EXCERPT PROVIDED:
BEGIN
FOV (Field of visualization) and its relation to treatment requirements in CBCT imaging.
Updated: Jul 30, 2020
CBCT imaging should always be conducted using protocols which are derived from specific indications of the case requiring investigation. It should provide the required clinical information to the clinician and have reduced radiation dose for the patient, along with being cost effective. The radiation dose is dictated by age of the patient and the anatomical region of interest (ROI). The field of visualization (FOV) needs to be tailored according to resolution requirements for the investigation and patient condition. These are the CBCT use recommendations after primary diagnosis by using intraoral radiography :
Cases in Endodontics
Intraoral or Periapical radiographs should be considered as the primary imaging modality of choice in the endodontic patient.
Small/Limited FOV CBCT should be considered as the imaging modality of choice for diagnosis in patients who present with contradictory or nonspecific clinical signs and symptoms associated with untreated or previously endodontically treated teeth.
Limited FOV CBCT is a focused scan covering only the region of interest, that is the concerned tooth under investigation and its supporting structures. It also minimizes the effective radiation dose to the patient.
A small or limited FOV CBCT (5x5 CM or 4x5 CM) should be considered for initial endodontic treatment because of its voxel properties. Voxel size is directly related to the spatial resolution of an image. Hence, the small FOV is selected due to increased resolution (highest possible resolution with smallest possible voxel size) to improve the diagnostic accuracy by visualization of small anatomical features like:
accessory canals, missed canals, calcified canals etc. e.g. missed MB2 canal in the maxillary first molars.
anatomical variations : e.g. presence of distolingual root in the mandibular first molars.
END
SOURCE INFORMATION:
BEGIN
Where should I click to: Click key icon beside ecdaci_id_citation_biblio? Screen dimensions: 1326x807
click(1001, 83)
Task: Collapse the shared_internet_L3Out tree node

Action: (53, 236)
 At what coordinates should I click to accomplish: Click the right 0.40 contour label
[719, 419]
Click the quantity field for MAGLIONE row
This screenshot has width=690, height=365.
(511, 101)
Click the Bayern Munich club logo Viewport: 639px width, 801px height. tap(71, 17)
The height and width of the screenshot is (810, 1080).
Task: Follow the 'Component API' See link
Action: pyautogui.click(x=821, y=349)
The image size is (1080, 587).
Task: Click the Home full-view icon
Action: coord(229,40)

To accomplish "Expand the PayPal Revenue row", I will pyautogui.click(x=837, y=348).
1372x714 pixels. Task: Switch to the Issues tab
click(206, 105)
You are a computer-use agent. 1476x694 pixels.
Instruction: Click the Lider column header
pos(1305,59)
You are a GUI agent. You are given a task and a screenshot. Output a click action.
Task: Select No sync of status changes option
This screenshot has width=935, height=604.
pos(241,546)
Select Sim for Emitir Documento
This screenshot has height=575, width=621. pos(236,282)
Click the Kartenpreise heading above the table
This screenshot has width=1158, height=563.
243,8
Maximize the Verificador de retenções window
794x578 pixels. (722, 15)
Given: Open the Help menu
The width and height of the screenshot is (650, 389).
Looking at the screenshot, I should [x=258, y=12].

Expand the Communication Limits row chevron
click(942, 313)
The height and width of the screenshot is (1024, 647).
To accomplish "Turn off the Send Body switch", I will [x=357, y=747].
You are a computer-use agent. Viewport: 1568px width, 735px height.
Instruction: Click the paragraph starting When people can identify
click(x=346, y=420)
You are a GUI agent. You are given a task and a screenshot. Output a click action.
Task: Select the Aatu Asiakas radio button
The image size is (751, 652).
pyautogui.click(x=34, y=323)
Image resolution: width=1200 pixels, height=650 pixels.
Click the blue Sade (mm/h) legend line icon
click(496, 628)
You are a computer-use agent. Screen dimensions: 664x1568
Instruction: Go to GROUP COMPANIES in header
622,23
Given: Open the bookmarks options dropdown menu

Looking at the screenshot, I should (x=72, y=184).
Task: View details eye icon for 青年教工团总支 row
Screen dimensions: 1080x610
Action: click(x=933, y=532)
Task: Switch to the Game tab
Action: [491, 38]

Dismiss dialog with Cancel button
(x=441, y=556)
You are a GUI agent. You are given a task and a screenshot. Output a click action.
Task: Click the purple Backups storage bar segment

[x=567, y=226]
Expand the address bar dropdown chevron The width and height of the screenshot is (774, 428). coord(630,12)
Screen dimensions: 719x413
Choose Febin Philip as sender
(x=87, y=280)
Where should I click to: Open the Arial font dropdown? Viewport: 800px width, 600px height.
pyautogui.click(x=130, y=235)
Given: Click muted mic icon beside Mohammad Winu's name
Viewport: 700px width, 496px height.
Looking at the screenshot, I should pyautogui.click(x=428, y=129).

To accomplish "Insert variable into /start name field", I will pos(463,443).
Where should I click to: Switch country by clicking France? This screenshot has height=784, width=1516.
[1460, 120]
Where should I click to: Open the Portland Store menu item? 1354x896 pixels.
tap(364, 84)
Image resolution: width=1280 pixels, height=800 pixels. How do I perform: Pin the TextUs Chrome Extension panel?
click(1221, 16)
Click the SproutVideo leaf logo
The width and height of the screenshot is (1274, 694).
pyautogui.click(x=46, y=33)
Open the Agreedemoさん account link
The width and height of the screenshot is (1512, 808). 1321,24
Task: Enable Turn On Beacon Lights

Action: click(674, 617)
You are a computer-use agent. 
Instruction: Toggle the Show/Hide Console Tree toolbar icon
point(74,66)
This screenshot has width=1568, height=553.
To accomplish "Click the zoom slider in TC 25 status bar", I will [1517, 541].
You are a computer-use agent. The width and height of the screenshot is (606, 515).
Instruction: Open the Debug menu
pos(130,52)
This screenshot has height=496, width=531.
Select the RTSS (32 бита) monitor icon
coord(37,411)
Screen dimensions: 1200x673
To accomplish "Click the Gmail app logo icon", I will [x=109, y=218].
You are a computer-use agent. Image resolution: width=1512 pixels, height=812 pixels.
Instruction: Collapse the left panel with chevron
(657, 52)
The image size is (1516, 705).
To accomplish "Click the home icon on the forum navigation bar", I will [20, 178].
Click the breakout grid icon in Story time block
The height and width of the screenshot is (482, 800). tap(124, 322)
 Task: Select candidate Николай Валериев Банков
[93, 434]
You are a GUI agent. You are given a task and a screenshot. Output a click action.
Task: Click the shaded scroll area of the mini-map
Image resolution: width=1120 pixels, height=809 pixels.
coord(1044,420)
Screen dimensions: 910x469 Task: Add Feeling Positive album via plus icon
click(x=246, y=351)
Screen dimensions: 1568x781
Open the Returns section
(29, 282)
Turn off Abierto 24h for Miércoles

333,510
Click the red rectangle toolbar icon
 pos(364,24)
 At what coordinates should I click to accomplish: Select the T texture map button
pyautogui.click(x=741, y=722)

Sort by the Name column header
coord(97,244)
END
YOUR TASKS:
**1.** In the CBCT field-of-visualization text above, rewrite the paragraph beginning "CBCT imaging should always be conducted" as a short bulleted list that keeps its main facts.
**2.** Continue the CBCT field-of-visualization text from its last line.

EXERCISE RESPONSES:
**1.**
- Base CBCT protocols on the specific indications of the case.
- The scan should give the clinician the needed clinical information, lower the patient's radiation dose, and be cost effective.
- The patient's age and the anatomical region of interest (ROI) determine the radiation dose.
- Fit the field of visualization (FOV) to the resolution the investigation needs and to the patient's condition.
- The recommendations that follow apply after a primary diagnosis made with intraoral radiography.

**2.**
suspected complex morphology: e.g. presence of accessory mesial canals within the mesial root of mandibular molars. Intercommunication between the canal systems within the root in which they are present.
dental anomalies: e.g. fused teeth; dens evaginatus, dens invaginatus, C-shaped canal system, dilacerated teeth.
Coronal and cross sectional images at 125µm (limited FOV) showing a case of Dens invaginatus (Oehlers Type III) with 12 along with localized, expansile osteolytic lesion. The axial image shows location of the mesial canal orifice ir.t 12. The mesial canal is lined by enamel along the internal aspect till middle 3rd level.
Radix Entomolaris : Axial image at 180µm on the left side shows separate distolingual root (white marker) i.r.t 46 with history of endodontic treatment.
Cross sectional images for 46 show partially filled distobuccal root (image no.66), curved distolingual root (image no.67, red marker) and mesial root with 2 canals (image no.78). Periapical osteolytic lesion involving the inferior alveolar canal is noted.
It is recommended for a case which is currently in treatment without a prior CBCT investigation, and is suspected to have calcified/ missed canals or crown-root fracture. In such situation, a limited FOV CBCT should be considered for detection of such anatomical details or pathology which is not visualized on a periapical radiograph.
E.g. A voxel size of 0.2mm (200µm) or less is recommended to detect periapical pathosis.
When canals are identified but are difficult to negotiate due to calcification,a small FOV CBCT is useful to determine the extent of calcification and morphology of the canal so as to plan the further sequence of instrumentation for the treatment.
It can also help in cases with nonspecific pain by detection of root canal or furcal perforation; identification and location of fractured files/ instruments. The detection of these defects and choice of proper clinical therapy after proper assessment of clinical signs is important to determine a predictable treatment outcome and helps in the analysis of failures.